Selected extract =
━━━━━━━━
Among conversational implicatures, Grice distinguished between ‘particularized’ and ‘generalized.’ The former are the implicatures that are generated by saying something in virtue of some particular features of the context, "cases in which there is no room for the idea that an implicature of this sort is normally carried by saying that p." (Grice 1967a/1989, 37) The above example of conversational implicature is, then, a case of particularized conversational implicature. A generalized conversational implicature occurs where "the use of a certain forms of words in an utterance would normally (in the absence of special circumstances) carry such-and-such an implicature or type of implicature." (Ibid.). Grice's first example is a sentence of the form "X is meeting a woman this evening." Anyone who utters this sentence, in absence of special circumstances, would be taken to implicate that the woman in question was someone other than X's "wife, mother, sister, or perhaps even close platonic friend" (Ibid.) Being an implicature, it could be cancelled, either implicitly, in appropriate circumstances, or explicitly, adding some clause that implies its denial.
Particularized conversational implicatures have a wide range of applications that Grice himself illustrates: the informative use of tautologies, irony, metaphor, hyperbole, meiosis and, in principle, any kind of non-literal use that relies in special circumstances of the utterance can be explained in terms of them. But generalized conversational implicatures apply to philosophically more important issues, in particular, to what, according to the introduction to Logic and Conversation, was Grice's most important motivation: the issue of the difference of meaning between logical constants of formal languages and their counterparts in natural languages, or the alleged meanings of verbs like ‘to look like,’ ‘to believe’ or ‘to know.’ Generalized conversational implicatures are also at the heart of Grice's Modified Occam's Razor ("Senses are not to be multiplied beyond necessity," Grice 1967b/1989, 47), which has served as a criterion for distinguishing semantic issues from pragmatic uses and for preferring, in general, an explanation in terms of implicatures rather than a semantic one that postulates ambiguity.
Grice is probably best known in the philosophy of language for his theory of implicatures. It is surely his most influential body of work for those parts of linguistics, psychology, cognitive science and computer science that share philosophy's interest in language. His theory of meaning, however, is indispensable for understanding his overall philosophical vision and his ‘big picture’ of language and communication. We will not explain this project, which consists in part of ultimately reducing all semantic notions to psychological ones. But we will say a bit about its central concept of ‘M-intentions,’ in order to develop an important aspect of his pragmatic theory, the concept of a communicative intention.
━━━━━━━━
Record set =
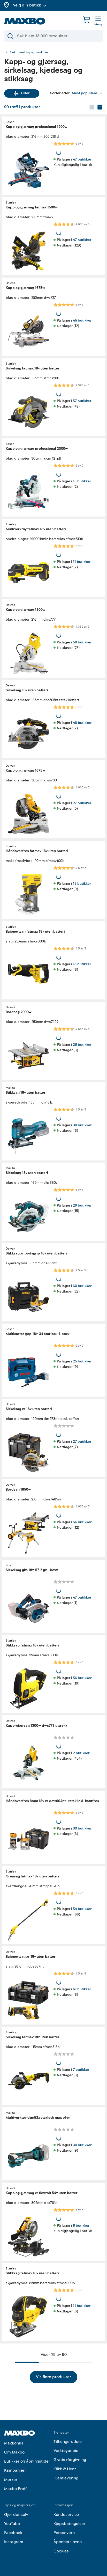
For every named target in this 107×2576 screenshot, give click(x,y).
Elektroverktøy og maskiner (29, 52)
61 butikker (82, 1989)
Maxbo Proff (15, 2489)
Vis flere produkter (53, 2377)
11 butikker (81, 561)
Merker (10, 2480)
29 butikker (82, 1205)
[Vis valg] (87, 93)
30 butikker (82, 1124)
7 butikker (81, 2069)
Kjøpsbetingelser (69, 2524)
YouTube (12, 2524)
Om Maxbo (14, 2452)
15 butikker (82, 481)
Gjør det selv (16, 2514)
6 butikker (81, 2225)
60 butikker (82, 1285)
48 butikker (82, 722)
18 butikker (82, 883)
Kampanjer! (15, 2470)
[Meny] (98, 21)
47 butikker (82, 159)
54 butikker (82, 1908)
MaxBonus (13, 2443)
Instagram (13, 2542)
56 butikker (82, 1522)
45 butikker (82, 320)
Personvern (64, 2533)
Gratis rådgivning (69, 2460)
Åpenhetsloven (67, 2542)
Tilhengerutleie (67, 2441)
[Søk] (53, 36)
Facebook (13, 2533)
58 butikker (82, 642)
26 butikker (82, 1044)
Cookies (61, 2551)
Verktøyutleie (65, 2451)
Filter (22, 93)
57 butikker (82, 400)
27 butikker (82, 803)
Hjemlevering (65, 2478)
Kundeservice (66, 2514)
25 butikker (82, 1361)
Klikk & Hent (64, 2469)
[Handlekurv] (86, 19)
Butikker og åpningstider (27, 2461)
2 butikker (81, 1753)
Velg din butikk (30, 5)
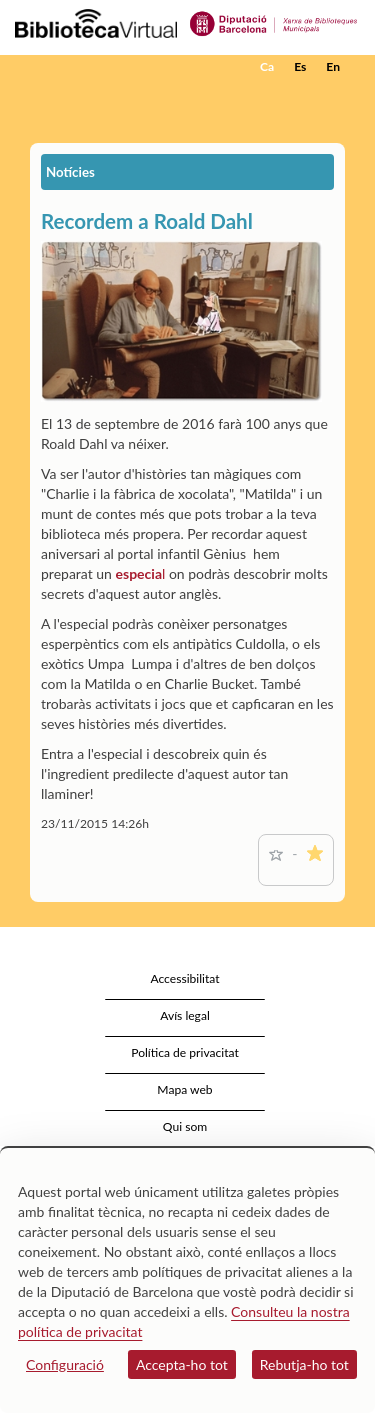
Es (300, 66)
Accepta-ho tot (182, 1364)
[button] (332, 97)
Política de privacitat (185, 1052)
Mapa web (184, 1089)
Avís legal (185, 1015)
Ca (267, 66)
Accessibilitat (184, 978)
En (333, 66)
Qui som (185, 1126)
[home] (115, 67)
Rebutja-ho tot (304, 1364)
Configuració (65, 1364)
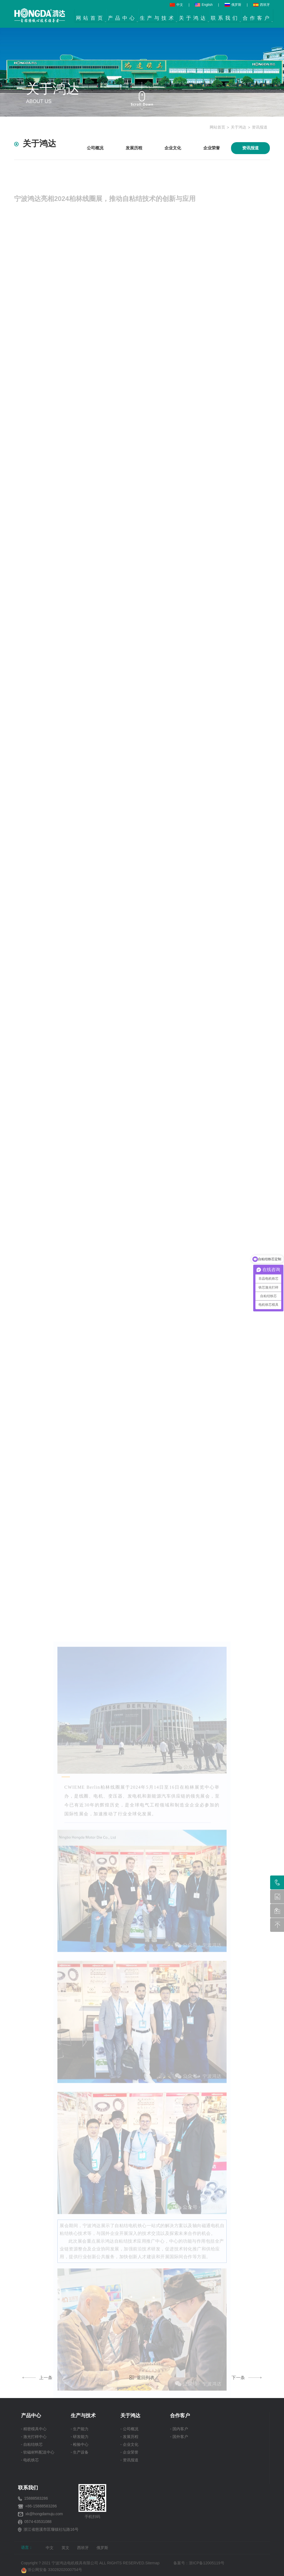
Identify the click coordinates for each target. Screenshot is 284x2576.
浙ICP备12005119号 (207, 2563)
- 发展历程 (129, 2436)
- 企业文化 (129, 2444)
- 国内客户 (179, 2429)
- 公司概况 (129, 2429)
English (203, 4)
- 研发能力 (80, 2436)
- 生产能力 (80, 2429)
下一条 (246, 2377)
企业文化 (172, 147)
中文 (176, 4)
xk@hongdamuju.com (44, 2514)
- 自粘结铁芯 (32, 2444)
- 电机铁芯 (30, 2460)
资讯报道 (259, 127)
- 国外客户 (179, 2436)
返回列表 (142, 2377)
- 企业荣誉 (129, 2452)
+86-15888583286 (41, 2506)
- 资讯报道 (129, 2460)
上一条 (38, 2377)
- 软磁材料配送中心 (38, 2452)
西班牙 (261, 4)
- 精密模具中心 (34, 2429)
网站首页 (217, 127)
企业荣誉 (211, 147)
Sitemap (152, 2563)
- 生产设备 (80, 2452)
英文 (65, 2547)
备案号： (181, 2563)
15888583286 (36, 2498)
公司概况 (95, 147)
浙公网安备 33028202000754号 (51, 2569)
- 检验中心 (80, 2444)
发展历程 (134, 147)
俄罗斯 (233, 4)
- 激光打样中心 (34, 2436)
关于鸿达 (238, 127)
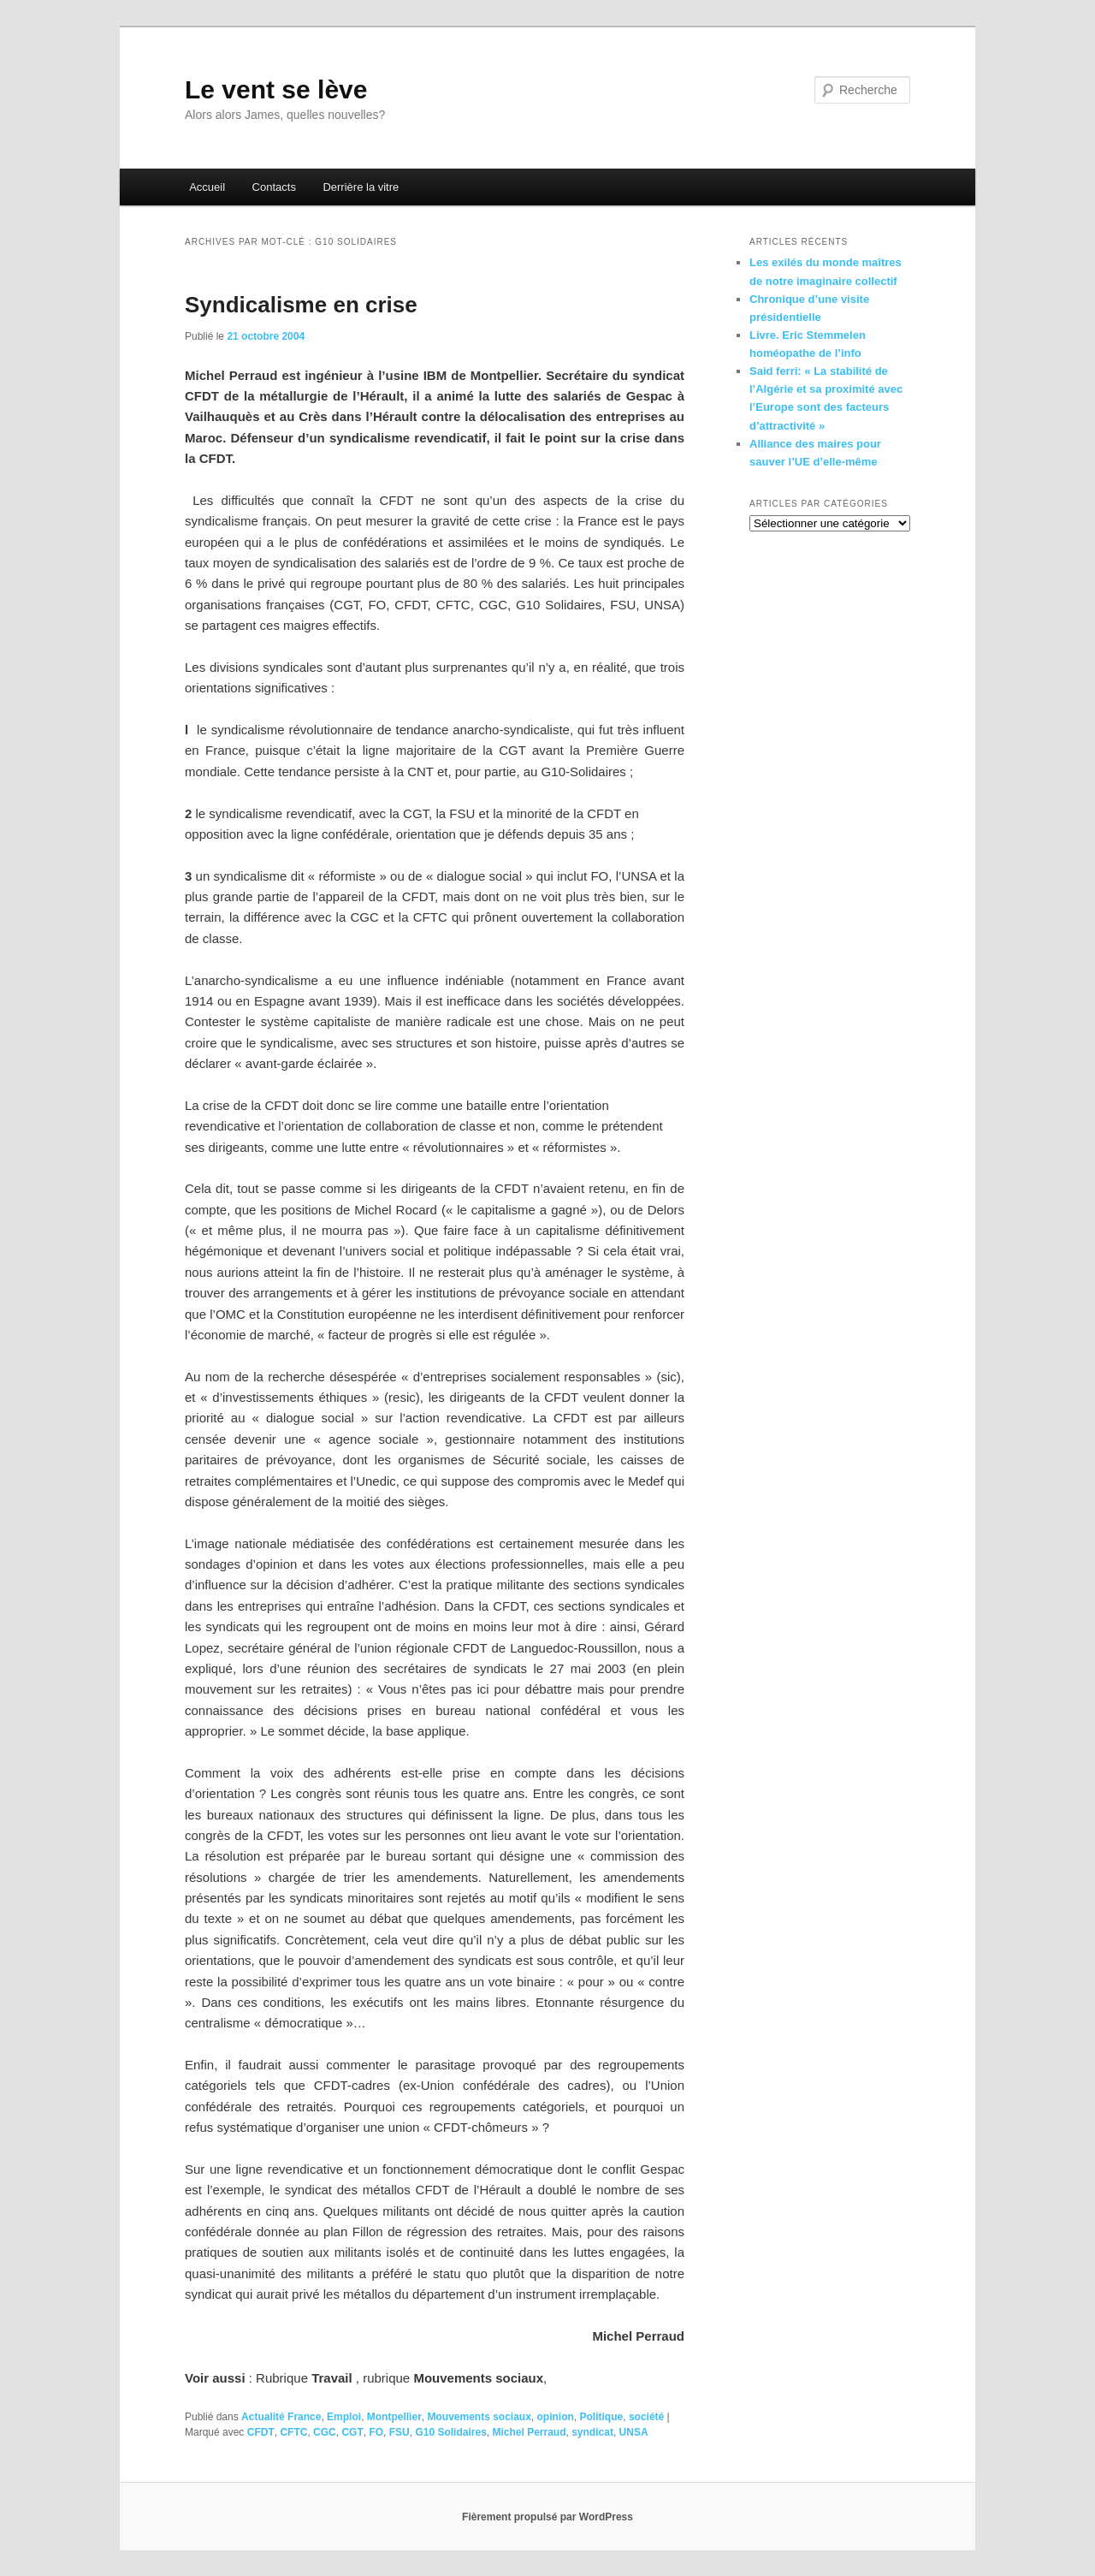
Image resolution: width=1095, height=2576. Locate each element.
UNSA (633, 2432)
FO (376, 2432)
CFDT (261, 2432)
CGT (352, 2432)
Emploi (344, 2417)
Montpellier (394, 2417)
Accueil (207, 187)
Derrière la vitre (361, 187)
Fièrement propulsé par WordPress (547, 2517)
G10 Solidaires (450, 2432)
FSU (399, 2432)
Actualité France (281, 2417)
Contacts (274, 187)
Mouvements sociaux (478, 2417)
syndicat (592, 2432)
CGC (324, 2432)
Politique (602, 2417)
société (646, 2417)
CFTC (293, 2432)
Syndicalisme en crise (301, 305)
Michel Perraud (528, 2432)
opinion (555, 2417)
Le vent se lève (276, 89)
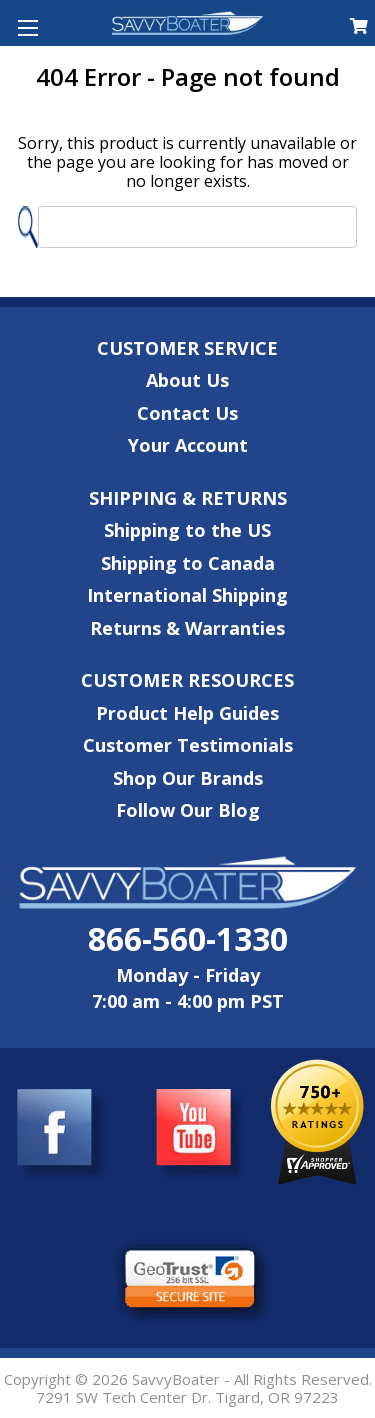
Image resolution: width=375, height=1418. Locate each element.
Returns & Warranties (187, 628)
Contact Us (187, 413)
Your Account (188, 445)
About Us (187, 380)
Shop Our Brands (188, 778)
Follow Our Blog (188, 810)
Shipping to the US (187, 530)
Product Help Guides (187, 713)
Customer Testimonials (188, 745)
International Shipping (187, 595)
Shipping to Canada (188, 563)
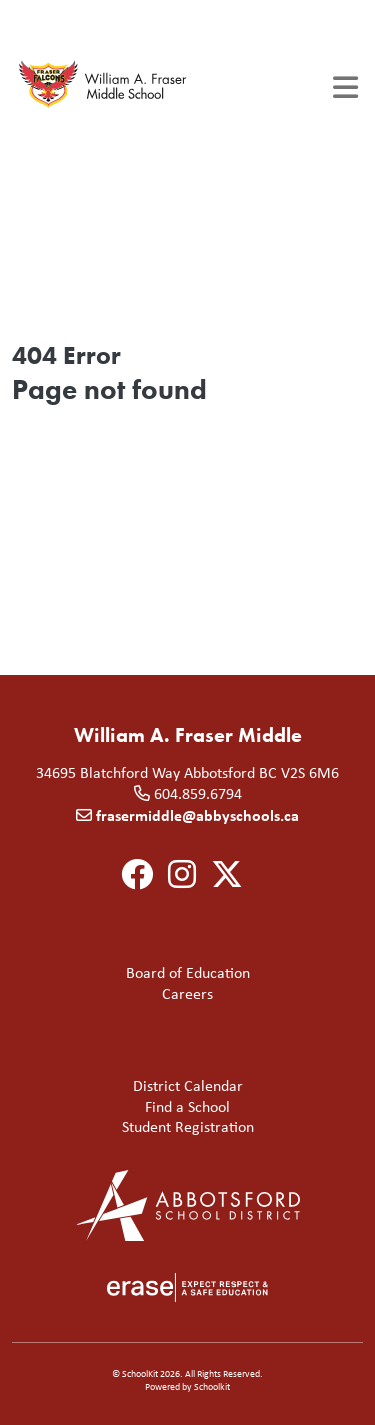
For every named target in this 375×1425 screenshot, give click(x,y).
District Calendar (131, 1086)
━━━━━━━━
Work instructions =
a. Reproduce the passage on Grice's implicatures starting at "Grice is probably" and ending at "a communicative intention.", changing "linguistics" to "sociology".
b. Extend the passage on Grice's theory of implicatures by writing what follows its final sentence.

Outputs in order =
a.
Grice is probably best known in the philosophy of language for his theory of implicatures. It is surely his most influential body of work for those parts of sociology, psychology, cognitive science and computer science that share philosophy's interest in language. His theory of meaning, however, is indispensable for understanding his overall philosophical vision and his ‘big picture’ of language and communication. We will not explain this project, which consists in part of ultimately reducing all semantic notions to psychological ones. But we will say a bit about its central concept of ‘M-intentions,’ in order to develop an important aspect of his pragmatic theory, the concept of a communicative intention.

b.
Communicative intentions

Grice conceived that semantic notions like word and sentence meaning were ultimately based on speaker's meaning, and this on speaker's intention, what he called M-intentions. What he conceived as a study of the ontology of semantic notions has been received, however, as a characterization of communicative intentions, the mental causes of communicative acts, and those that the hearer has to understand for the communicative act to be successful.
So conceived, communicative intentions have these characteristic properties:

  • They are always oriented towards some other agent — the addressee.
  • They are overt, that is, they are intended to be recognized by the addressee.
  • Their satisfaction consists precisely in being recognized by the addressee.

These properties are already pointed out in the first version of Grice's M-intentions:
"A meant something by x" is (roughly) equivalent to "A intended the utterance of x to produce some effect in an audience by means of the recognition of this intention." (Grice 1957/1989, 220.)
Grice later reformulated this definition, giving rise to a hot debate about the precise characterization of communicative intentions, mainly about two points:

  1. Communicative intentions are intentions to produce some response on the part of the addressee, but what kind of response, exactly, should this be? Suppose I tell you, "It's raining." This act may have many results: perhaps you will hear the words, understand their meaning, come to believe that it is raining, search for your umbrella, fail to find it and grow angry, and finally become so angry you chew the rug. I may have planned all of this, but more typically I will have had in mind that you be prepared for the weather. But my communicative intention seems to be directed at a crucial subgoal. If I get you to believe it is raining, your own rationality will take over and you will get prepared. What I seem to aim at is changing your beliefs. It was this sort of response that Grice took to be typical in his early work on meaning. But it is really more in line with the spirit of his proposal that the crucial subgoal be to get the audience to believe that the speaker believes that it is raining. That's really the change that language can bring about; having gotten the audience that far, the speaker needs to hope that the audience trusts his weather-knowledge, will take the steps to themselves believing in rain, and then prepare adequately for the weather. But even this rather modest subgoal may be too much to require for the success of the communicative action qua communicative action. Suppose I say that it is raining, and you hear me and understand the meaning of my words. But you don't think I am being sincere; you don't believe that I believe what I said. But still, I have said it. My overall plan to help insure that you don't get wet and catch cold may fail, but I do seem to have succeeded in saying what I set out to say. It seems that the only new mental state needed is the audience's recognition of the speaker's communicative intention; his understanding of the speaker's utterance. This is what has been called ‘illocutionary uptake’:
    In the case of illocutionary acts we succeed in doing what we are trying to do by getting our audience to recognize what we are trying to do. But the ‘effect’ on the hearer is not a belief or a response, it consists simply in the hearer understanding the utterance of the speaker. (Searle 1969, 47.)
    So the most common answer has been to follow Searle on this point and exclude perlocutionary results, beyond uptake of this sort, from the content of communicative intentions.
  2. Communicative intentions must be wholly overt:
    The understanding of the force of an utterance in all cases involves recognizing what may be called broadly an audience-directed intention and recognizing it as wholly overt, as intended to be recognized. (Strawson 1964, 459.)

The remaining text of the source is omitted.